Legende: Heftige Reisestrapazen als grosses Hindernis Das iranische Team spielt auf US-Boden, kann sein Camp aber bloss in Mexiko aufschlagen. Keystone/EPA/STRINGER

Die iranische Fussball-Nationalmannschaft ist nach dem Streit um die Vergabe von Visa für die USA im WM-Co-Gastgeberland Mexiko angekommen. Laut der Nachrichtenagentur AFP landete das Team am Sonntag gegen 05:00 Uhr Ortszeit in Tijuana.

Die Spieler wurden demnach am von Soldaten der mexikanischen Sicherheitsgarde streng bewachten Flughafen von einer Handvoll Fans mit iranischen Flaggen empfangen. Die Delegation wird in Tijuana, das nahe der Grenze zu den USA liegt, ihr Quartier für das Turnier beziehen. Die WM, die auch in den USA und Kanada stattfindet, beginnt am Donnerstag mit dem Startspiel Mexiko vs. Südafrika.

Zum Start ihres WM-Abenteuers voller Ungewissheiten machten die iranischen Spieler gute Miene zum bösen Spiel. Im türkischen Antalya hatten sie beim Einsteigen in das Flugzeug noch in die Kamera gelächelt, Mittelfeldspieler Amirmohammad Razzaghinia streckte den Daumen nach oben.

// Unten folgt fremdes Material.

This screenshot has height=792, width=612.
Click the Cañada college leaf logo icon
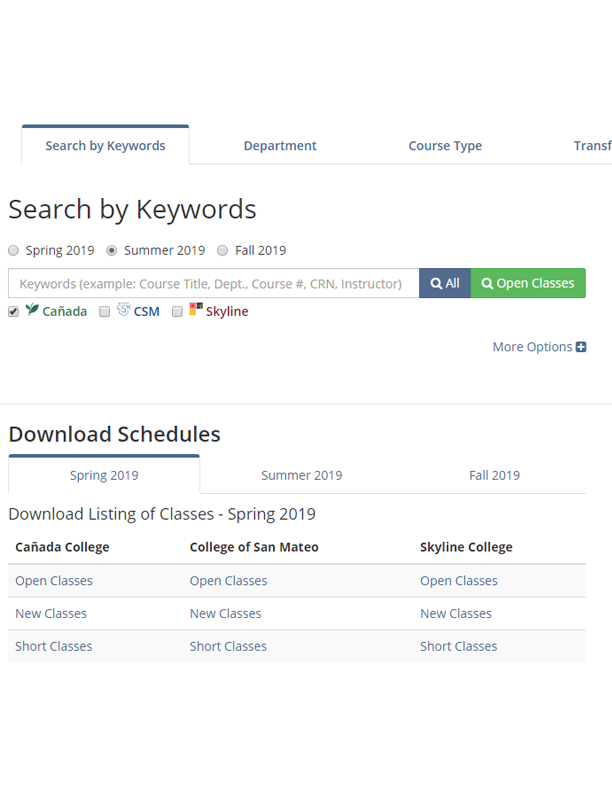pos(32,310)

Zuvor war der wochenlange Streit um die Visa-Vergabe für die iranischen Teammitglieder eskaliert. Zwar wurde den Spielern die Einreise in die USA, wo ein Grossteil der WM-Partien ausgetragen wird, am Freitag gewährt. 15 Personen der iranischen Delegation wurde die Visa-Erteilung jedoch verweigert, wie das iranische Staatsfernsehen vermeldete.

Nur Spielen ist auf US-Territorium erlaubt

Die iranische Botschaft in der Türkei äusserte diesbezüglich scharfe Kritik und monierte eine «willkürliche und diskriminierende Behandlung des iranischen Teams». Diese sei «auf die höchste Stufe gehoben» worden, hiess es in einem Statement. Man müsse sich auf ein Turnier voller sportlicher und bürokratischer Hürden einstellen.

Wie der iranische Botschafter in Mexiko am Samstag zudem bekannt gab, sei die Delegation darüber informiert worden, dass sie das US-Territorium für ihre Partien am selben Tag betreten und wieder verlassen müsse. Dadurch würden dem Team heftige Reisestrapazen drohen: Die ersten beiden Vorrundenpartien am 16. Juni gegen Neuseeland und Belgien am 21. Juni finden in Los Angeles statt, zum Abschluss geht es am 27. Juni in Seattle gegen Ägypten.

Am Sonntag allerdings sprach der Präsident des iranischen Fussballverbandes Mehdi Taj – der laut iranischen Medien zu jenen Personen gehört, denen US-Visa verweigert wurden – im iranischen Fernsehen von einem Einreiserecht am Vortag der Spiele. Weder der Weltverband Fifa noch die USA haben sich bislang dazu geäussert.

Nach Tijuana war das iranische Team von Antalya aus aufgebrochen, in der Türkei hatte die Mannschaft zuvor ein Trainingslager abgehalten. Ihr WM-Quartier wollte die Auswahl ursprünglich in Tucson im US-Bundesstaat Arizona beziehen, im Mai wurde es jedoch nach Tijuana verlegt.

Iran und die USA befinden sich im Kriegszustand, seit die USA gemeinsam mit Israel Ende Februar begannen, den Iran zu bombardieren. Kurz vor der Abreise des iranischen Teams an die Endrunde hatte der Streit zwischen den Kriegsgegnern die nächste Eskalationsstufe erreicht.